“tail -f | iconv -fsjis” does not output anything

buffertail

I want to tail -f a file, but its content is in sjis encoding, so I need to have it converted to the native (utf-8) encoding of my terminal.

When I do

tail -f x | iconv -fsjis

there will be no output. As

tail x | iconv -fsjis

does work, at first I thought it was a buffering issue, but trying unbuffer and stdbuf as described on Turn off buffering in pipe did not help.

In fact, even after more than 10k of data were added to x, there would be no output, so I guess it is not a buffering issue (buffer is 4k, if I'm not mistaken), but iconv will only start outputting when it receives an EOF.

So how can I tail-follow my sjis encoded file?

Best Answer

(take this with a pinch of salt) As far as I remember, the problem lies in the way libiconv works. Multi-byte encodings need a state machine to decode them, and libiconv prefers to receive entire characters, so you can't just give it half a character in one function call and the other half in the next.

I can think of another two solutions, one is a good out-of-band method, the other is an in-band hack.

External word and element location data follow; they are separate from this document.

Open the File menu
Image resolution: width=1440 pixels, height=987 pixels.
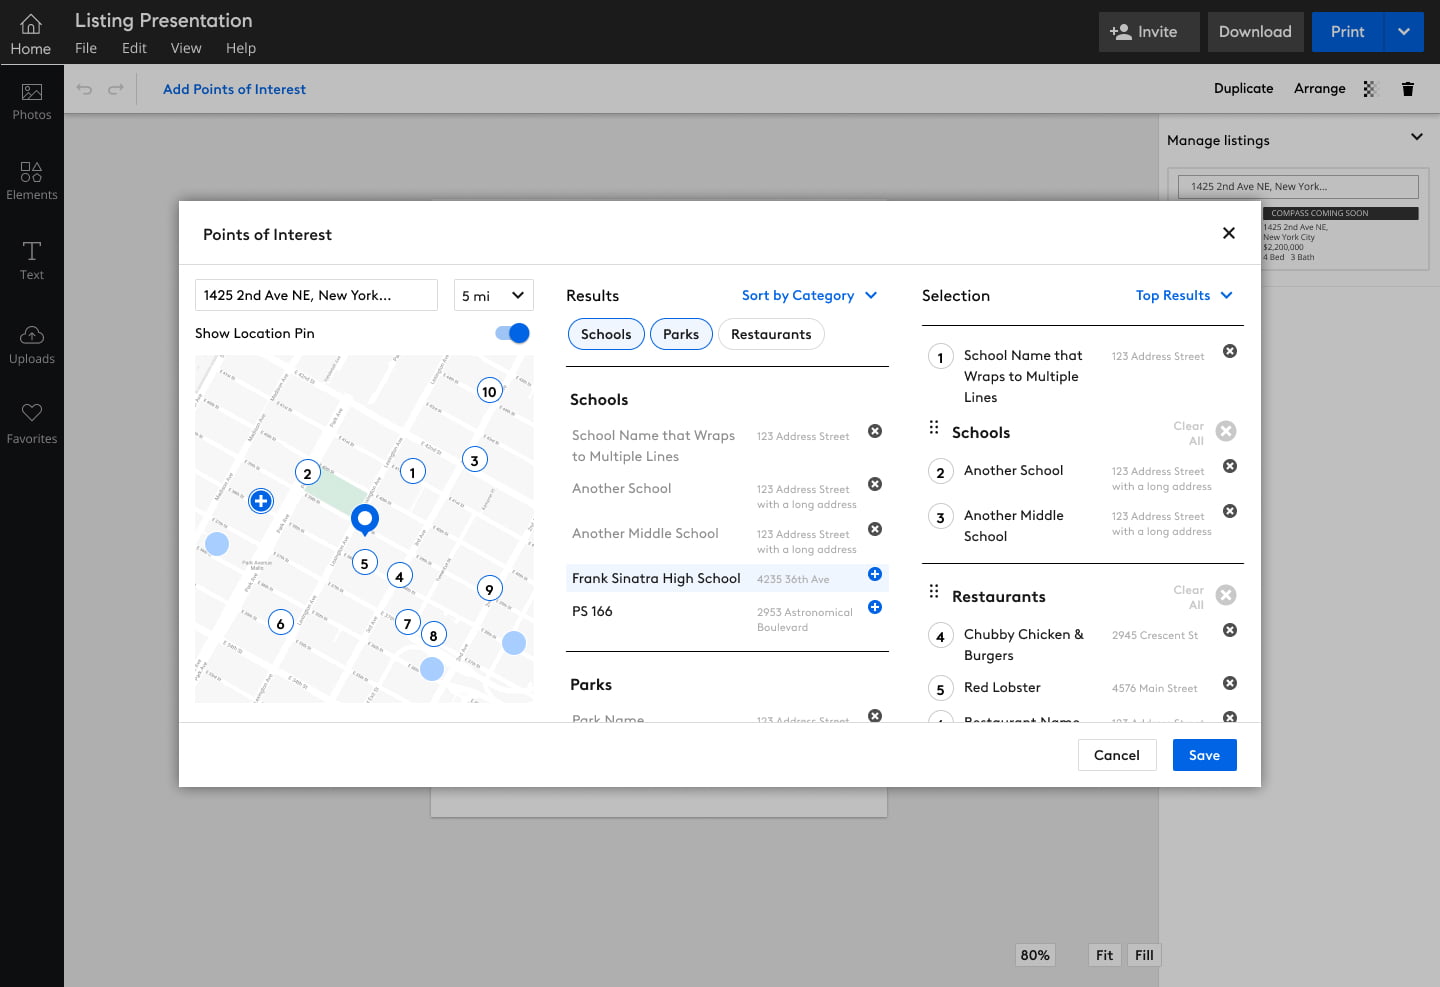tap(86, 48)
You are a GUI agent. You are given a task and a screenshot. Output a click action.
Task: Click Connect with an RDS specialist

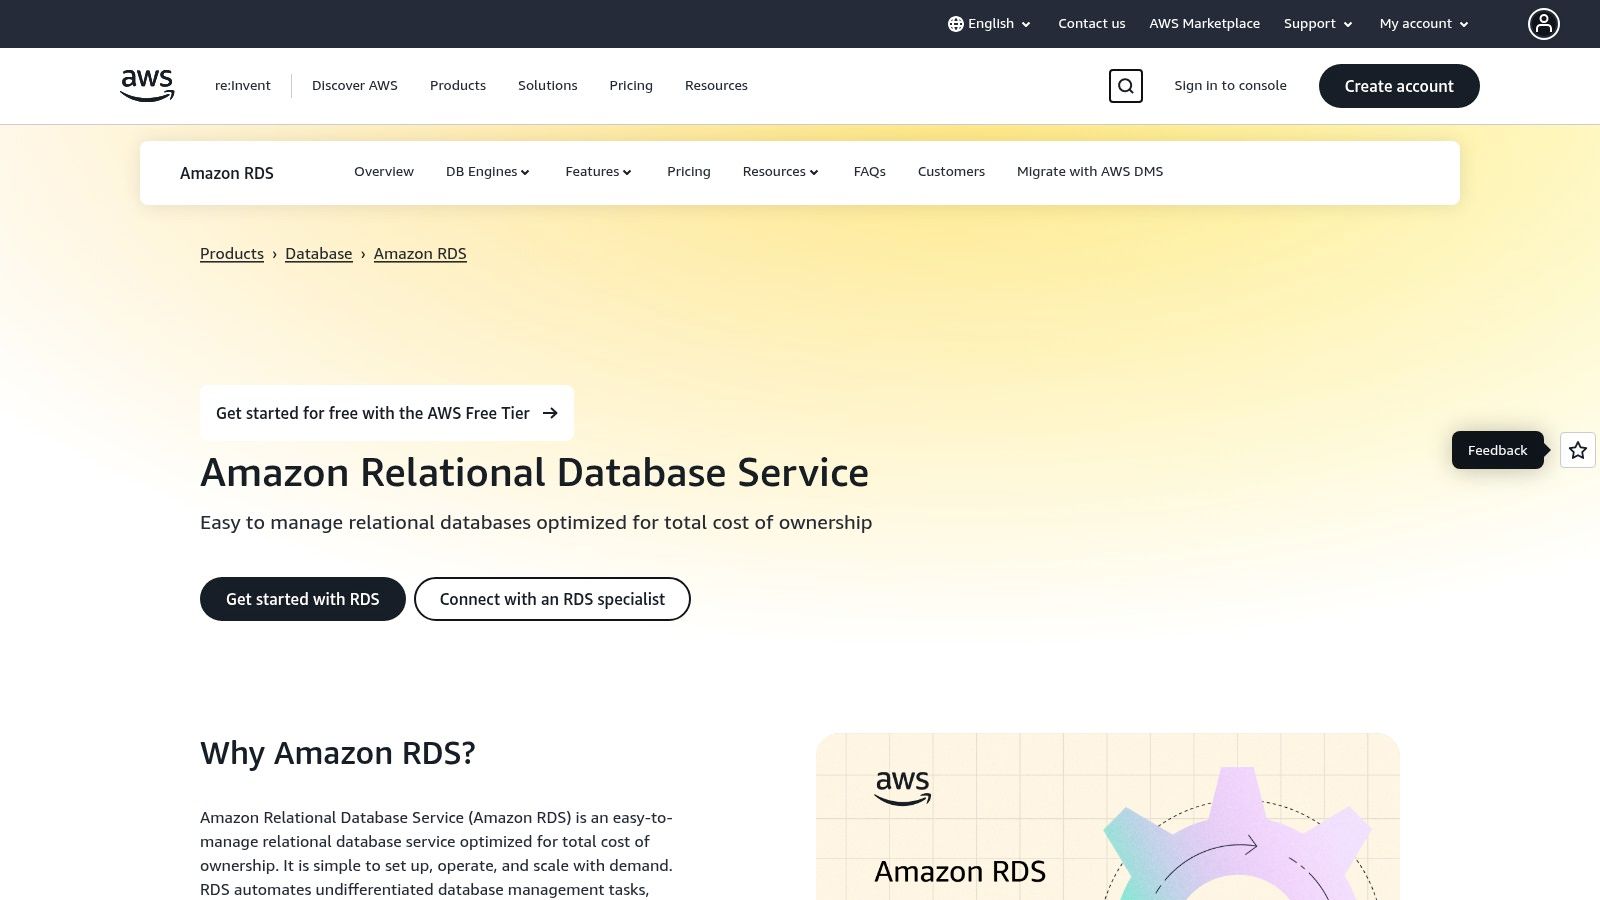[x=552, y=599]
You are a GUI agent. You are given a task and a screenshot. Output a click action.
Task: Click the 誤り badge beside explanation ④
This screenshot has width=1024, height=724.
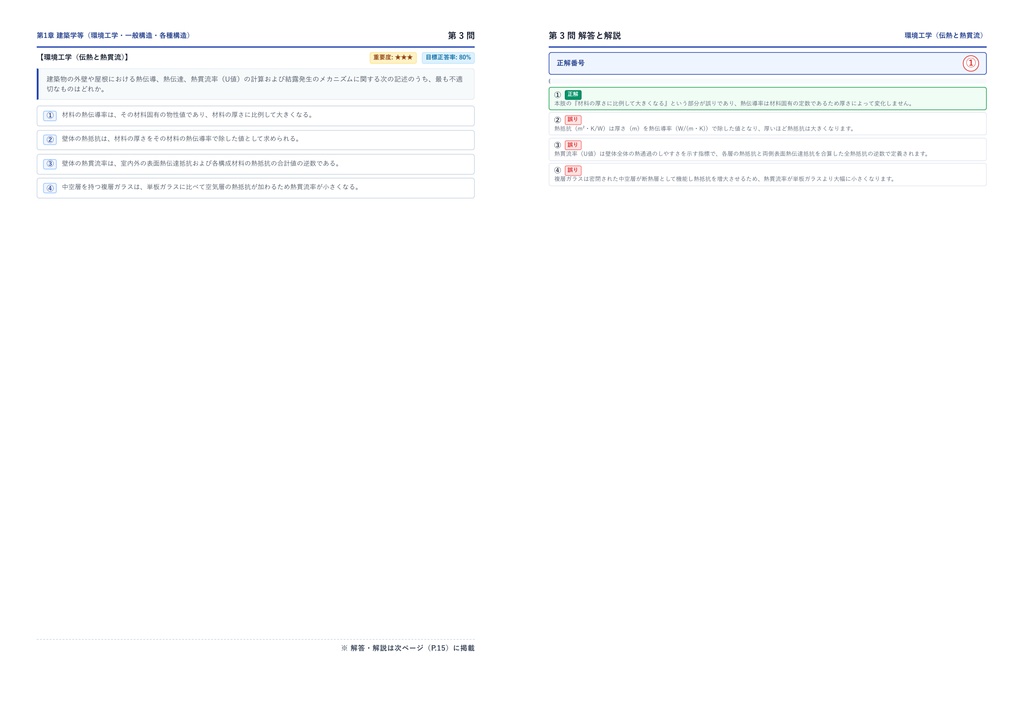coord(573,170)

Change Terminal Emulator encoding (out-of-band): one is to change the character encoding in your terminal emulator, so its native encoding is Shift JIS. I just checked konsole, and is supports this. From the menu, View→Character encoding→Japenese→sjis. You can then just tail -f the file, and konsole will take care of decoding the multibyte characters and matching them up to font glyphs.

Transcode terminal encoding on the fly (in-band; best): courtesy of Gilles, who reminded me of luit after a very long time. Use luit, which should have come with your XOrg distribution (on Debian, it's package x11-utils). Use it like this:

$ luit -encoding SJIS -- tail -f x

This will make the terminal transcode SJIS to/from your terminal encoding, and run tail -f x. The downside of luit is that it doesn't support the wealth of encodings supported by libiconv. The upside is it's available almost everywhere.

Transcode terminal encoding on the fly (in-band; hack): ttyconv is a hack I wrote many years ago (initially in C, later redone in Python) which uses libiconv to transcode terminal I/O. It spawns a new pseudoterminal and (a) transcodes the characters you type from your local encoding into the remote encoding, and (b) transcodes the characters you receive from the remote encoding to your local encoding. I used it to talk to servers that used encodings not supported by the standard Linux terminals. Please note that all of the remote encodings I tested it with were single-byte encodings, so I can't guarantee it'd work for Shift JIS. I don't often find call to use it these days, with most systems switching to Unicode.

This is how you would use it:

$ ttyconv -rsjis -- tail -f x

The downside of ttyconv is that I wrote it, no-one uses it but me, it's probably full of bugs. I excel at this. The upside is that it uses libiconv, so if your encoding is unusual, it's your best bet. At last count, ttyconv --list supports 100 encodings.